A MurF inhibitor that disrupts cell wall biosynthesis in Escherichia coli

Abstract

MurF is an essential enzyme of bacterial cell wall biosynthesis. Few MurF inhibitors have been reported, and none have displayed measurable antibacterial activity. Through the use of a MurF binding assay, a series of 8-hydroxyquinolines that bound to the Escherichia coli enzyme and inhibited its activity was identified. To derive additional chemotypes lacking 8-hydroxyquinoline, a known chelating moiety, a pharmacophore model was constructed from the series and used to select compounds for testing in the MurF binding and enzymatic inhibition assays. Whereas the original diverse library yielded 0.01% positive compounds in the binding assay, of which 6% inhibited MurF enzymatic activity, the pharmacophore-selected set yielded 14% positive compounds, of which 37% inhibited the enzyme, suggesting that the model enriched for compounds with affinity to MurF. A 4-phenylpiperidine (4-PP) derivative identified by this process displayed antibacterial activity (MIC of 8 microg/ml against permeable E. coli) including cell lysis and a 5-log(10)-unit decrease in CFU. Importantly, treatment of E. coli with 4-PP resulted in a 15-fold increase in the amount of the MurF UDP-MurNAc-tripeptide substrate, and a 50% reduction in the amount of the MurF UDP-MurNAc-pentapeptide product, consistent with inhibition of the MurF enzyme within bacterial cells.
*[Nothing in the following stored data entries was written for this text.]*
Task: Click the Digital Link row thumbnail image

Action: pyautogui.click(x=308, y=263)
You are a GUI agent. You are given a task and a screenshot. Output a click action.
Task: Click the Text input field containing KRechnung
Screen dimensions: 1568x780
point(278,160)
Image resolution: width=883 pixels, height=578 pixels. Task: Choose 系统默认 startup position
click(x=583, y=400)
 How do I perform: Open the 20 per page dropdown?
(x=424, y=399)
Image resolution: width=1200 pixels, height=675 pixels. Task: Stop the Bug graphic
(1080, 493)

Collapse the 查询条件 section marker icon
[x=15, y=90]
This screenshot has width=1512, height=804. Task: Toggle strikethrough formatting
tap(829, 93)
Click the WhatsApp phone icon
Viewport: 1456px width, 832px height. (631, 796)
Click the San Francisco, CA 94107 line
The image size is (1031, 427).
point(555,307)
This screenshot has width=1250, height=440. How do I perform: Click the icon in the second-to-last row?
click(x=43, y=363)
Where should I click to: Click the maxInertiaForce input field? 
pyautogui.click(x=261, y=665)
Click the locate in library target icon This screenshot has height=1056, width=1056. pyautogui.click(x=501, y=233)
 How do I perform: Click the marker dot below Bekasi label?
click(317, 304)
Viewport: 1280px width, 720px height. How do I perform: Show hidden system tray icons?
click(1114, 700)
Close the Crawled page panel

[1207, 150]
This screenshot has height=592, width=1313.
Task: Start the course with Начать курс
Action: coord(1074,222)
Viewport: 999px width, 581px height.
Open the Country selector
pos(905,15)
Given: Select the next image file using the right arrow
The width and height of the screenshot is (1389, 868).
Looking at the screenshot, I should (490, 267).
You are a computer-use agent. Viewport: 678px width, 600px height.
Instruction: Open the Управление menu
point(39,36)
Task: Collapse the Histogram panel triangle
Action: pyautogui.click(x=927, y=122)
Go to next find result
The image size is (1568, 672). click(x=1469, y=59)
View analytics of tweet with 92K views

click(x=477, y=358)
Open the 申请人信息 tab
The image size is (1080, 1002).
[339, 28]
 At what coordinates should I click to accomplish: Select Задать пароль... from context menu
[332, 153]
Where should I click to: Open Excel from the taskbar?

Thus, 4-PP is the first reported inhibitor of the MurF enzyme that may contribute to antibacterial activity by interfering with cell wall biosynthesis.

FIG. 1.

(A) Pharmacophore model of the 8-hydroxyquinoline series derived from the Common Features algorithm of the Catalyst program. Me, methyl. (B) Catalyst depiction of the pharmacophore model including directionality of the aromatic rings and H-bond donors. (C) Structure of the MurF inhibitor, 4-PP.

FIG. 2.

ThermoFluor traces of normalized fluorescence intensity as a function of temperature for MurF. The vertical dashed lines indicate the T_ms of MurF without ATP (triangles) and with 1 mM ATP (squares). The change in T_m is shown.

FIG. 3.

(A) Growth curves of E. coli treated with MurF inhibitor 4-PP or cycloserine. Strain OC2530 was grown to mid-log phase as described in Materials and Methods, and compounds were added to a final concentration of 2× MIC. Aliquots of cultures were transferred to the Bioscreen C plate, and culture growth was monitored by A₅₈₀. A representative well of 10 wells for each culture (control, squares; cycloserine, triangles; 4-PP, open circles) is shown. (B) Quantitation of CFU after treatment with MurF inhibitor 4-PP or cycloserine. Aliquots of cultures shown in panel A were removed from the Bioscreen C plate at the indicated times for determination of CFU. The averages ± standard deviations (error bars) for two independent experiments are shown.

FIG. 4.

Altered muropeptide profile in 4-PP-treated E. coli. Cells were treated with 4-PP or cycloserine (2× MIC for 30 min) as described in Materials and Methods, and muropeptides were extracted and quantitated. White bars, UDP-MurNAc-tripeptide; gray bars, UDP-MurNAc-pentapeptide. The results of one representative experiment of two independent experiments are shown. mAu, milli absorbance units.